The sole bidder back in February was Central Bank, out of Jefferson City, Mo. The cost to the consumer will increase due to Central Bank's "convenience fee" and an estimated 80 percent of the current retailers around the state will no longer be providing this service.
Central Bank will focus on having Georgia citizens receive their licenses and have their boats registered via the Internet or phone. Central Bank will choose who gets to sell licenses and registrations by the top 20 percent of current license retailers based on sales volume, according to the DNR. That means the "big box" stores like Wal-Mart and Bass Pro Shops will likely benefit as our state's primary sources of hunting and fishing licenses.
Last year, 1.7 million hunting and fishing licenses were sold in Georgia and 344,000 boats were registered using the state's 1,039 vendors.
Many of those vendors were bait shops and "mom-and-pop" local business establishments. They only receive 60 cents per license sold - hardly enough to make it worth their while. Their profit comes from the traffic selling licenses and registration brings to their stores.
DNR officials said they made this move because their current system was outdated and the hardware for the computer equipment was no longer being produced.
I'm not biting.
Some elementary mathematics. The Georgia Wildlife Federation - which is protesting this move - estimates that Central Bank will earn $3.3 million a year from this contract. If you multiply 1.7 million (number of hunting & fishing licenses issued last year) x $9.50 (estimated average cost of license) = $16.15 million. That's not even considering boat registration fees.

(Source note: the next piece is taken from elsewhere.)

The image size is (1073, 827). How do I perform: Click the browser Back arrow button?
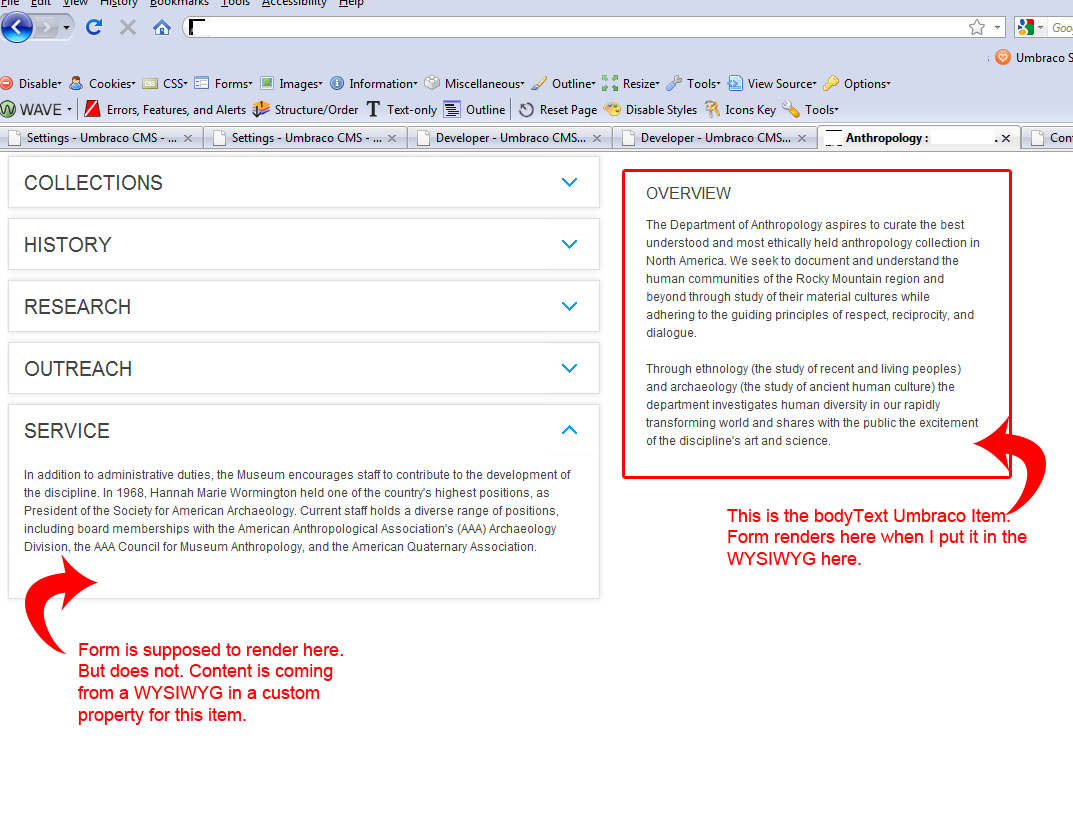click(x=16, y=27)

I realize there are other costs involved, but I find it hard to believe that the state doesn't have enough money to update their equipment. Heck - charge a "convenience fee" - that will net you a cool $3 million a year right there.

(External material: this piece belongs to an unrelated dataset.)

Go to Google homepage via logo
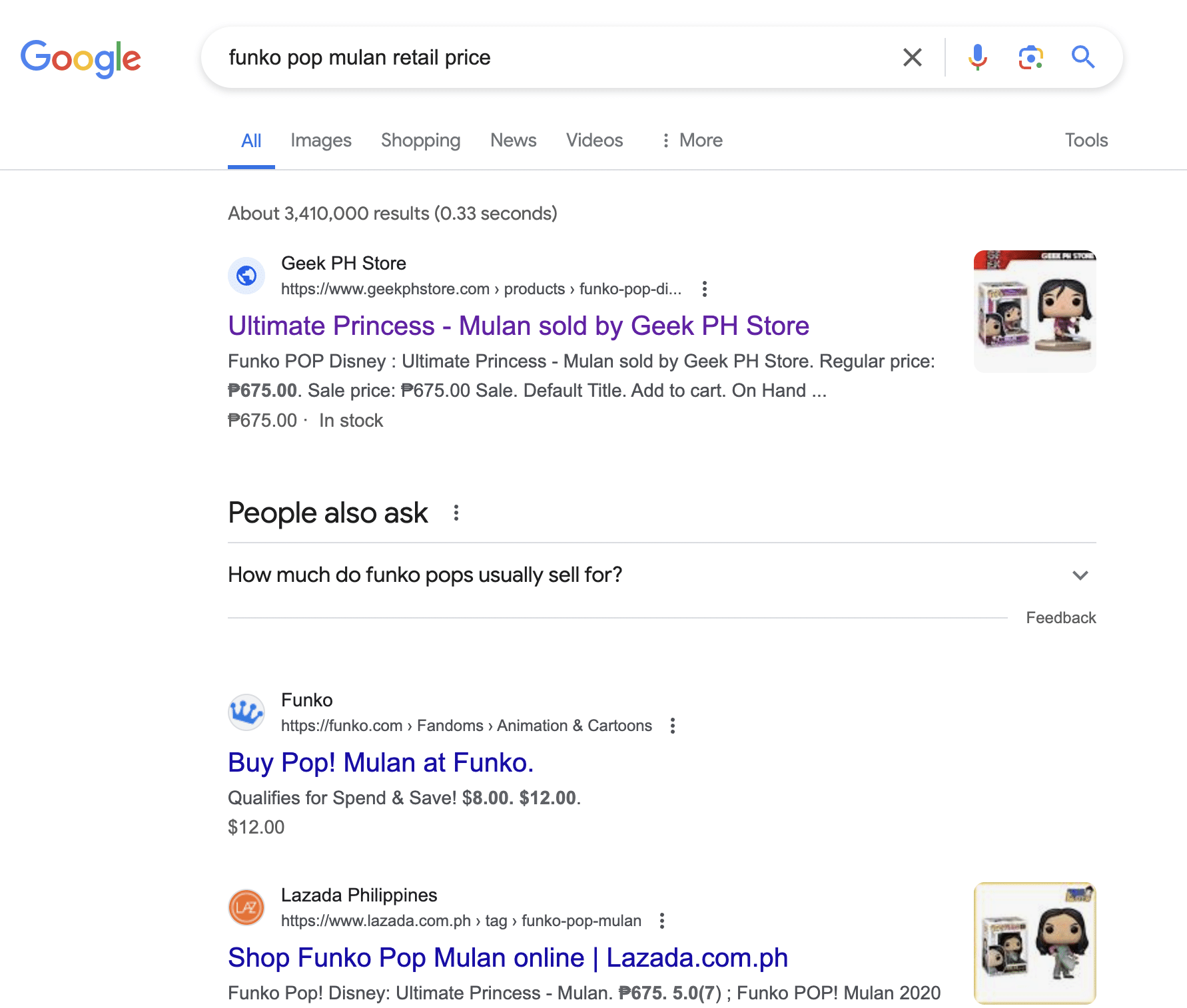The image size is (1187, 1008). [x=81, y=59]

Also consider who stands to benefit most from this move. A bank out of Missouri gets the state fishing/hunting license contract. Where is Bass Pro Shops headquartered? Uh, Missouri.
Coincidence - perhaps.
Or perhaps it's an example of our state government getting ahead of itself.
Less than half of Georgia's residents have access to a home or work computer - i.e., Internet access. I don't know how many don't have a credit card.
How is some guy who's fishing off a country bridge in rural Georgia going to get his fishing license when he doesn't have access to a computer or a credit card?
He won't. He'll fish without one.
And what about the hunter who comes from out of state to South Georgia and gets his hunting license online? Will he then go into the hardware store in small town Georgia to get his ammo and other gear? It's doubtful. Why make another trip when he can get the same items in his home state?
Who's losing all those sales tax dollars and license fees? Georgia is. And so are Georgia's schools and police departments and other public entities.
Basically, what this action does is take money out of our state's communities and small businesses and puts it into corporate hands - a tactic that is become more and more popular in Atlanta.
I'm fed up with it. If you are too, contact your local legislator. Maybe they can void this contract before it becomes effective in the fall.
This is a dog that doesn't need to hunt.
Len Robbins is editor and publisher of The Clinch County News.